Vietnam redujo los aranceles de importación sobre algunos productos petrolíferos y declaró que el petróleo aún no comprometido para la exportación debe venderse a las refinerías nacionales. La autoridad de aviación civil del país advirtió que la escasez de combustible para aviones podría surgir a principios de abril, ya que los proveedores podrían retrasar las entregas.

En Tailandia, el gobierno ordenó a las agencias adoptar modalidades de teletrabajo y suspendió los viajes internacionales no esenciales para frenar la demanda de energía.
Filipinas, que importa casi todo su petróleo, ha instaurado una semana laboral temporal de cuatro días en las oficinas gubernamentales, donde se ha limitado el uso de ascensores.

Pakistán también redujo la semana laboral, cerró escuelas y suspendió temporalmente los salarios de los ministros del gabinete, entre más de una docena de medidas de austeridad anunciadas por el Primer Ministro Shehbaz Sharif.

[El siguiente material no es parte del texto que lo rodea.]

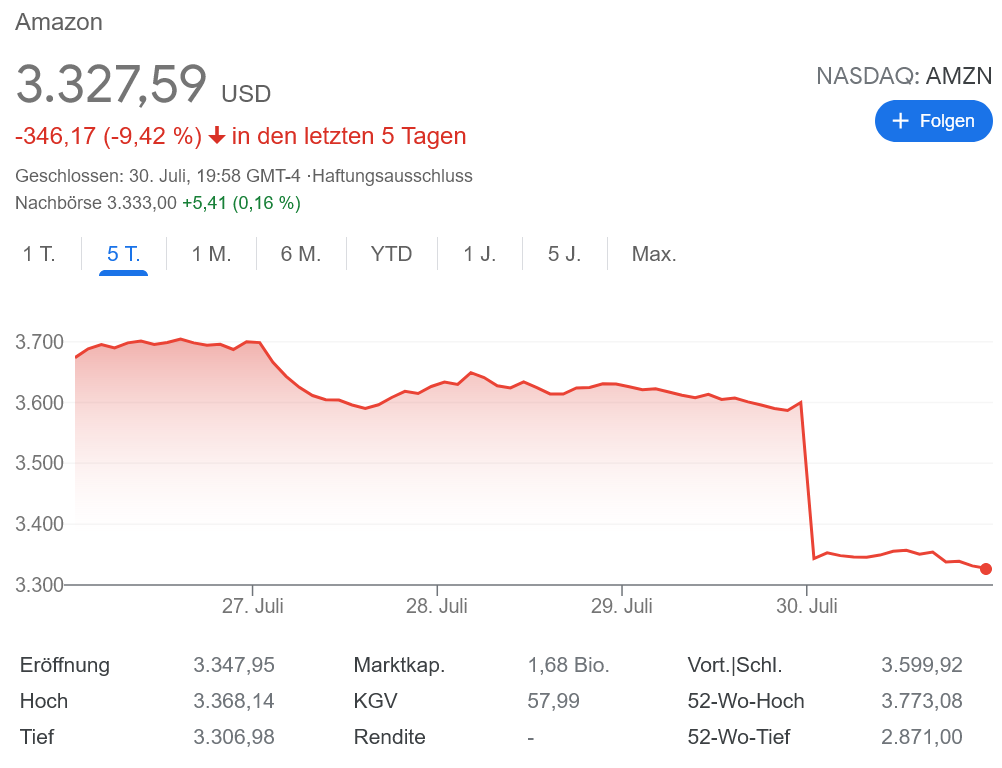Show the YTD chart range
The height and width of the screenshot is (768, 1002).
[391, 254]
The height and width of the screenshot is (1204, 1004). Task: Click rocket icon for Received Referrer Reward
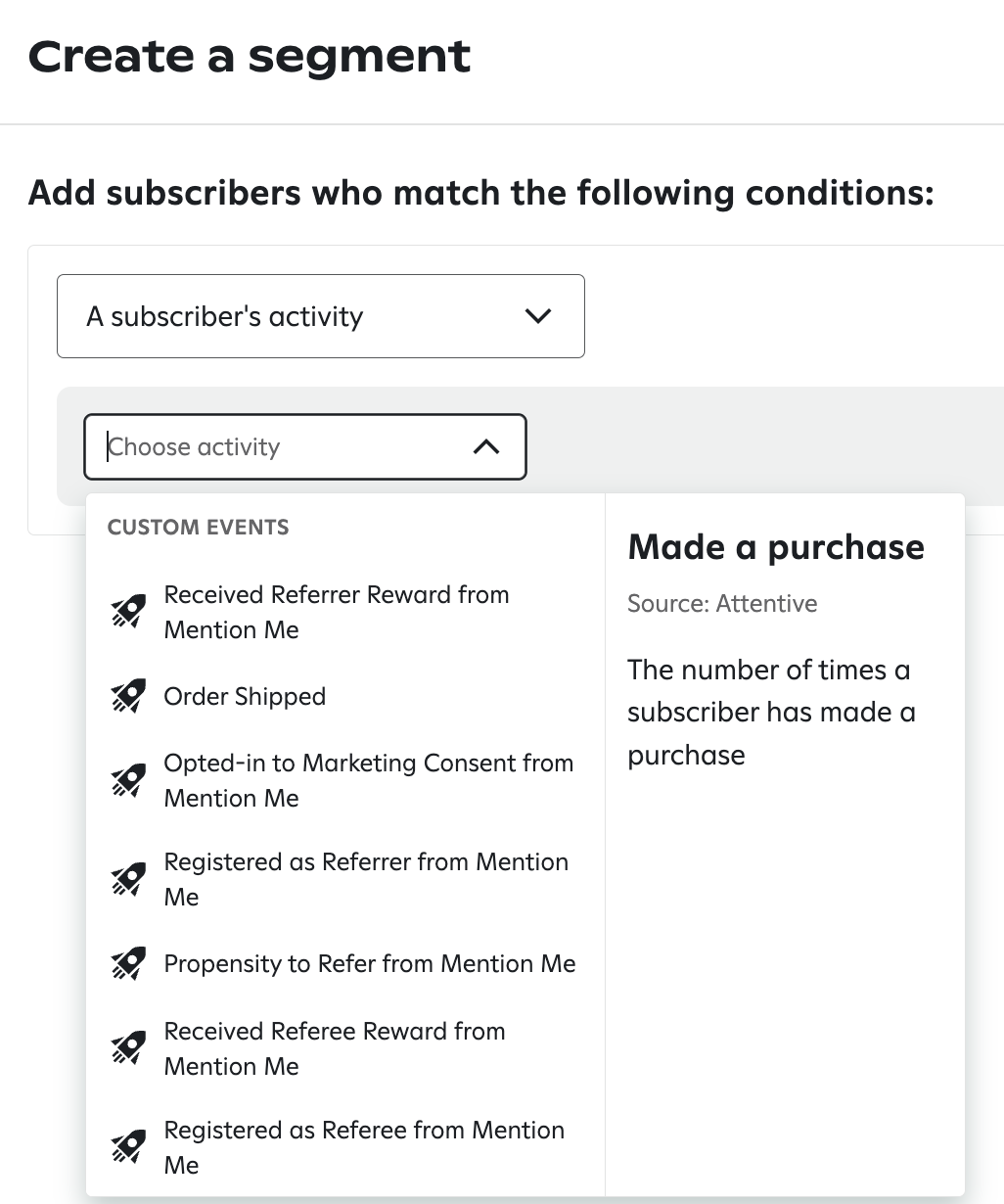[x=128, y=612]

India invocó poderes de emergencia para redirigir el suministro de gas licuado de petróleo de los usuarios industriales a los hogares.

Ya no se trata solo de un problema de precios, sino principalmente de un problema de suministro, y las reservas de emergencia de la India se están agotando rápidamente", afirmó Madhavi Arora, economista de Emkay Global Financial Services Ltd.

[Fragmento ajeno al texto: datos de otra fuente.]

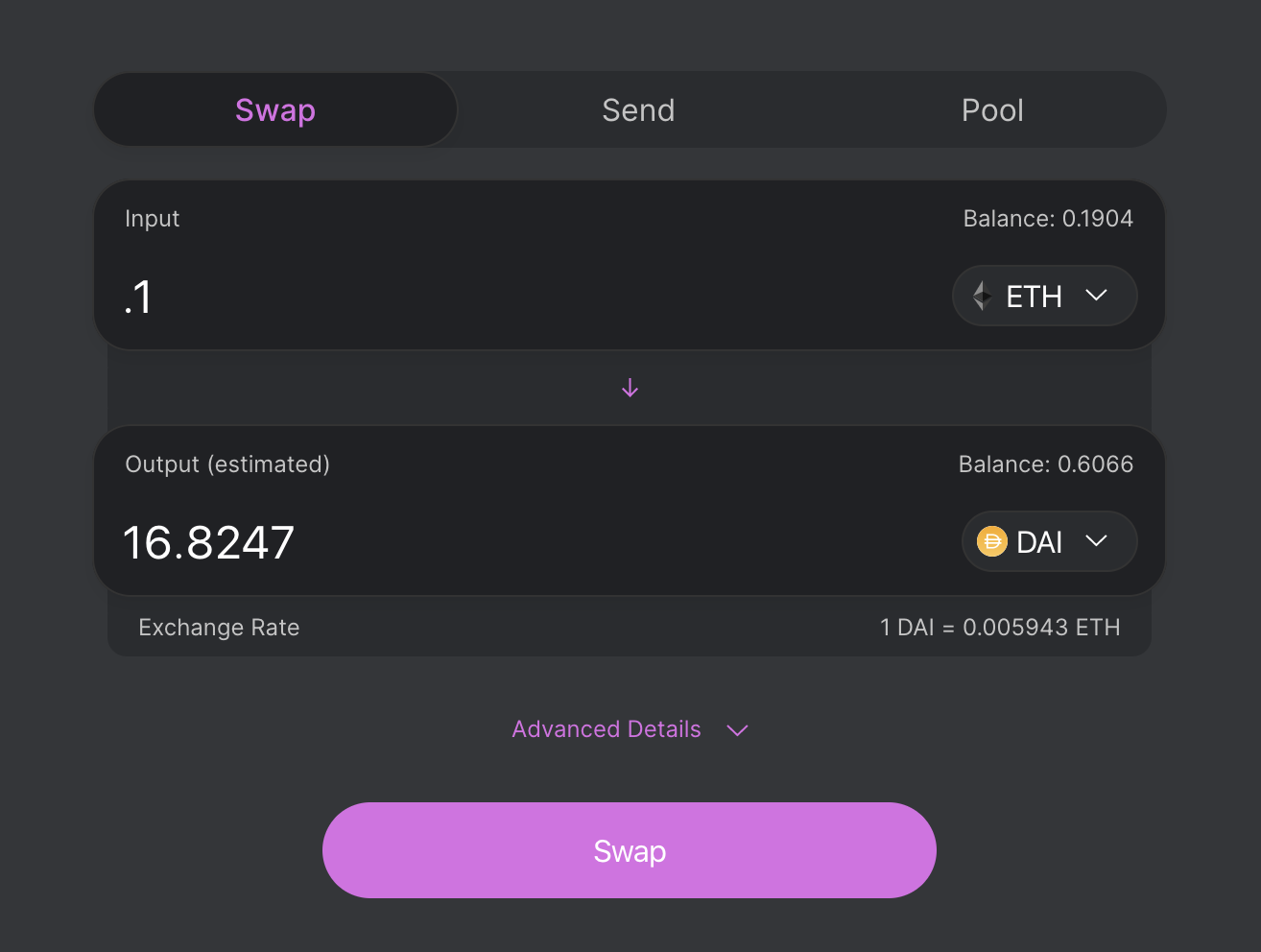Open the DAI token selector dropdown
The image size is (1261, 952).
[1049, 541]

"Cualquier gobierno priorizará a sus ciudadanos sobre las industrias en tiempos de escasez".

La agitación se ha extendido por Medio Oriente y más allá desde que Estados Unidos e Israel lanzaron ataques contra Irán el 28 de febrero.

El conflicto, que ha involucrado a más de una docena de países, ha provocado un aumento repentino de los precios mundiales de la energía, incluyendo el petróleo, gas natural y diesel.

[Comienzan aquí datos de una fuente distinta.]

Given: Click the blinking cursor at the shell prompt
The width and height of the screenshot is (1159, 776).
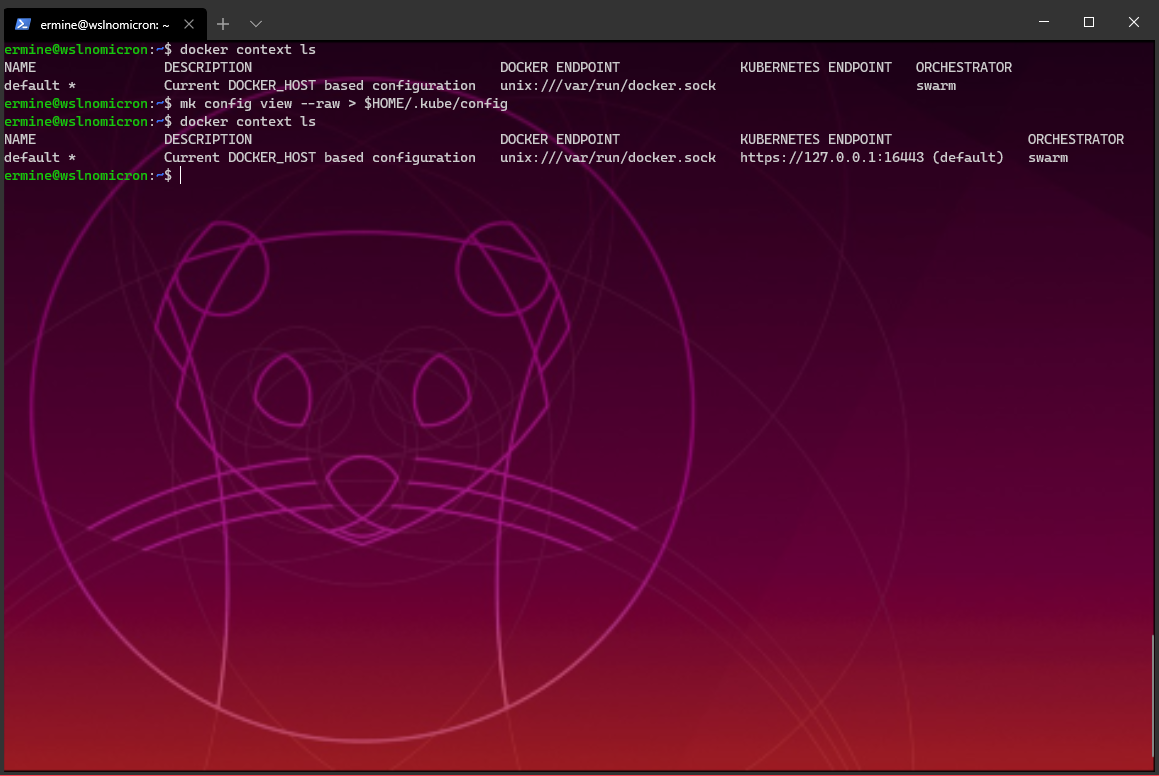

Los efectos se están sintiendo en Asia, donde las aerolíneas están subiendo los precios de los billetes y elaborando planes de contingencia que incluyen la inmovilización de aviones.

En tierra, se formaron largas colas en las gasolineras desde Manila hasta Hanói. El Ministerio de Industria y Comercio de Vietnam instó a la población y a las empresas a no acaparar gasolina ilegalmente y a implementar soluciones de ahorro, como el uso del transporte público o el ciclismo para distancias cortas.

En Tailandia, las autoridades congelarán los precios del gas licuado de petróleo hasta mayo para proteger a los hogares del aumento de los costos de la energía.